[PATCH] drm/radeon: Adding UVD handle basis fps estimation v2
Grigori Goronzy
greg at chown.ath.cx
Fri Aug 15 08:20:16 PDT 2014
On 15.08.2014 16:11, Christian König wrote:
> Hi Marco,
>
> the problem with an CS ioctl flag is that we sometimes don't know how
> much SCLK/MCLK boost is needed, for example when we do post processing
> in the player using OpenGL and UVD decoding with VDPAU. In this case
> VDPAU don't has the slightest idea how high SCLK/MCLK must be and so
> can't give that info to the kernel either.
>
Maybe it's an acceptable workaround to simply disable dynamic UVD state
selection in case the UVD states only have a single power level. That
will avoid the performance issues on affected systems, while still
allowing dynamic UVD states on systems that have a saner DPM table
setup. I think it is mosly older systems that suffer from this.
Best regards
Grigori
> Regards,
> Christian.
>
> Am 15.08.2014 um 15:21 schrieb Marco Benatto:
>> Hey all,
>>
>> I also had a talk with Alex yesterday about post-processing issues
>> when using dynamic UVD profiles and a chamge on CS ioctl
>> including a flag to let user mode driver tell to the kernel which
>> performance requirement it wants for post processing.

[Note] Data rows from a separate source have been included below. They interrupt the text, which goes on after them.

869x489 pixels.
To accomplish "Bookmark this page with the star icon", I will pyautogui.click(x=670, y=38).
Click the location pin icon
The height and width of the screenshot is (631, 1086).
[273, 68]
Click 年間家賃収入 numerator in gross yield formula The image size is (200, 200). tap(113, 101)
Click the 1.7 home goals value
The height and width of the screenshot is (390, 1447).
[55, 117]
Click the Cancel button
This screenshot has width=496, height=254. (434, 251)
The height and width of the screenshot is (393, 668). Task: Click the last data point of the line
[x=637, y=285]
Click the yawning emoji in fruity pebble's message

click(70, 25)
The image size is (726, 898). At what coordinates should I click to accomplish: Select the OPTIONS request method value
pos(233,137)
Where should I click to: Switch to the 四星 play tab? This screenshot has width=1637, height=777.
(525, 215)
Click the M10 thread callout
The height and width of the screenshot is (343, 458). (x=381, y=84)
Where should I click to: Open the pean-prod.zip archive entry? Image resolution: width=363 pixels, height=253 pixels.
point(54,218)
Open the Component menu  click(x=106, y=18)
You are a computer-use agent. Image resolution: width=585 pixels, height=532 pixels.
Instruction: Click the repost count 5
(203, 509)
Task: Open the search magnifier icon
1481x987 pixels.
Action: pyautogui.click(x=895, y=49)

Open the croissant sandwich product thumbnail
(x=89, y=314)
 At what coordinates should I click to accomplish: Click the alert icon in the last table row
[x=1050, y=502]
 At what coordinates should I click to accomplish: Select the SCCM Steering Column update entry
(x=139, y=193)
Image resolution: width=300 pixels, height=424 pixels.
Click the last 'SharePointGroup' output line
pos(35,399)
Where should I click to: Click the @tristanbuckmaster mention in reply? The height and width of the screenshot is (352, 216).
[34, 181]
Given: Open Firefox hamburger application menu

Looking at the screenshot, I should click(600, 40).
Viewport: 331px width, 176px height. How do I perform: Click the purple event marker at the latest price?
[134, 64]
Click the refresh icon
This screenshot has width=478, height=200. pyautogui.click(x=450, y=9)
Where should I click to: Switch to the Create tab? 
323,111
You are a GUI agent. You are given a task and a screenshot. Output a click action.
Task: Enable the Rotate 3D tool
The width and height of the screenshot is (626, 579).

A commom
>> point for both discussion is to stablish the default values for these
>> profiles, but probably this ioctl change would be more impacting/complex
>> to implement than a sysfs entry.
>>
>> If a sysfs entry is anough for now I can handle the code to create it
>> and, with your help, the code to setup the UVD profile requested
>> through it.
>>
>> Is there any suggestion?
>>
>> Thanks all for your help,
>>
>>
>> On Fri, Aug 15, 2014 at 5:48 AM, Christian König
>> <christian.koenig at amd.com <mailto:christian.koenig at amd.com>> wrote:
>>
>> Hi guys,
>>
>> to make a long story short every time I watch a movie my laptop
>> start to heat up because we always select the standard UVD power
>> profile without actually measuring if that is necessary.
>>
>> Marco came up with a patch that seems to reliable measure the fps
>> send down to the kernel and so together with knowing the frame
>> size of the video should allow us to select the right UVD power
>> profile.
>>
>> The problem is that Alex (unnoticed by me) completely disabled
>> selecting the UVD profiles because of some issues with advanced
>> post processing discussed on IRC. The problem seems to be that the
>> lower UVD profiles have a to low SCLK/MCLK to handle the 3D load
>> that comes with scaling, deinterlacing etc...
>>
>> I unfortunately don't have time for it, cause this only affects
>> the hardware generations R600-SI and not the newest one CIK. So
>> could you guys stick together and come up with a solution?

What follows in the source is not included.